The third example of poly-pharmacy in older adults involve type of reaction is known as protein binding competition. Many drugs bind heavily to proteins floating around in our blood. Only a small portion of the drug floats around freely in the blood which means only that small “free” portion is available to do its job and act on the receptors. When you give two drugs that both really like to bind to protein, you have the problem that one of them is kicked-off the protein by the other one (depending on which one likes protein more). This leaves some unpredictable degree of extra “free drug” that is kicked off of the protein and now free floating in the blood available to act on receptors. This essentially increases the dose of the medication that is now off the protein. This is something concerning with prozac and coumadin. Both are heavily protein bound and they fight for the spot on protein in our body. This is why anyone taking any psychiatric drug should always make sure their doctor is following their INR even more closely and especially if any changes in either medication is made.
Those are just 3 small examples of poly-pharmacy in older adults. The point of my article is for people to atleast realize the potential for drug interactions, always hold your doctor responsible for making SURE there are no interactions. You would think this would be common place but I can promise you from first hand experience seeing patients who have been given too many interacting medications, it goes on all the time. As physicians we have to do more to prevent poly-pharmacy in older adults but the patients themselves an also make sure they know how their medications react and hold their doctor responsible for explaining the interactions.

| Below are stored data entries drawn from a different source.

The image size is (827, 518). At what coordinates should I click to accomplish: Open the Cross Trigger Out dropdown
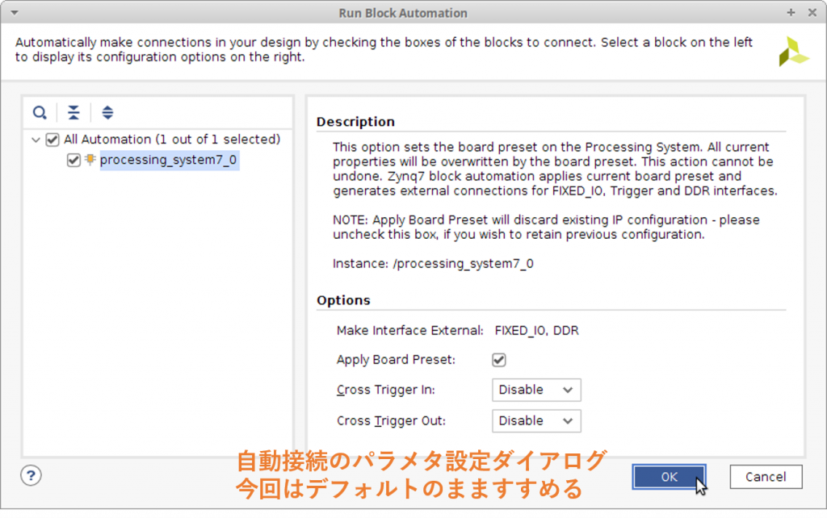coord(536,421)
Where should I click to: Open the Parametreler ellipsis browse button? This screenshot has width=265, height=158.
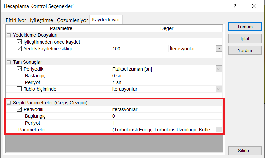[219, 130]
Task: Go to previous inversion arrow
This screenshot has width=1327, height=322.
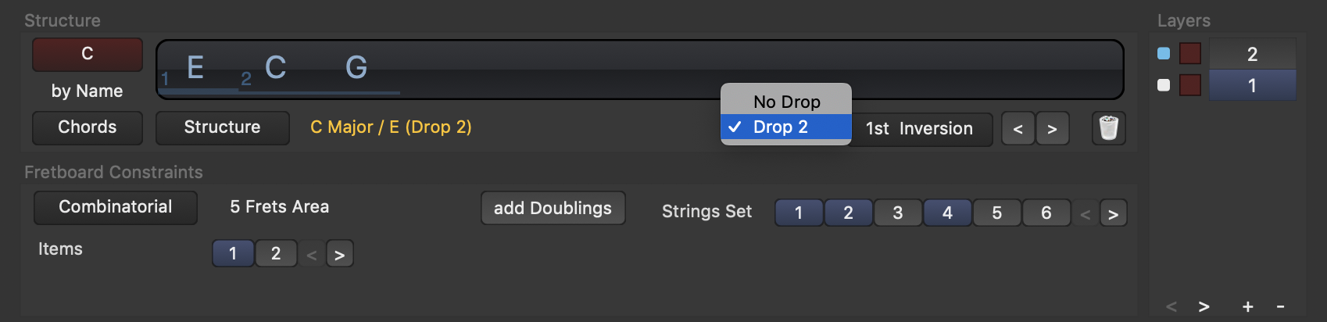Action: pos(1018,129)
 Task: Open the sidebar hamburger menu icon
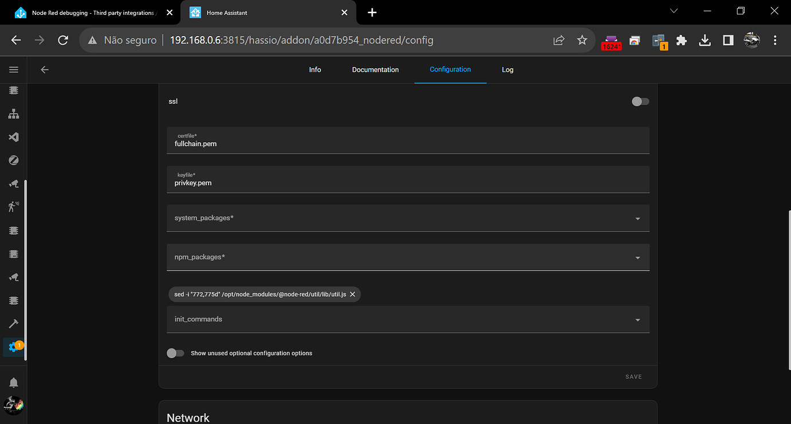click(x=13, y=69)

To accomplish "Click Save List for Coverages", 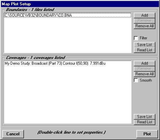I will click(144, 117).
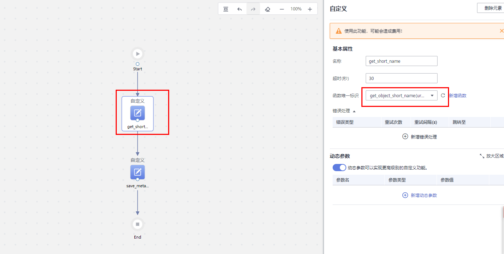Zoom in using the plus icon
Viewport: 504px width, 254px height.
point(310,9)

My philosophy is “less is more” when it comes to medication. My priority is to prevent poly-pharmacy in older adults. Just imagine your brain with millions of receptors. When any drug is created, it is tested under conditions where there is no other drug floating around in the brain or body with it. The created drug is free to go about its business. Imagine real life though, where there are tons of medications often floating around, all of them competing for similar receptors, effecting each other, interfering in each other, and at the end of the day, the original use of the medication is often radically modified by all this “traffic.” That is the gist of “poly-pharmacy and why it is concerning!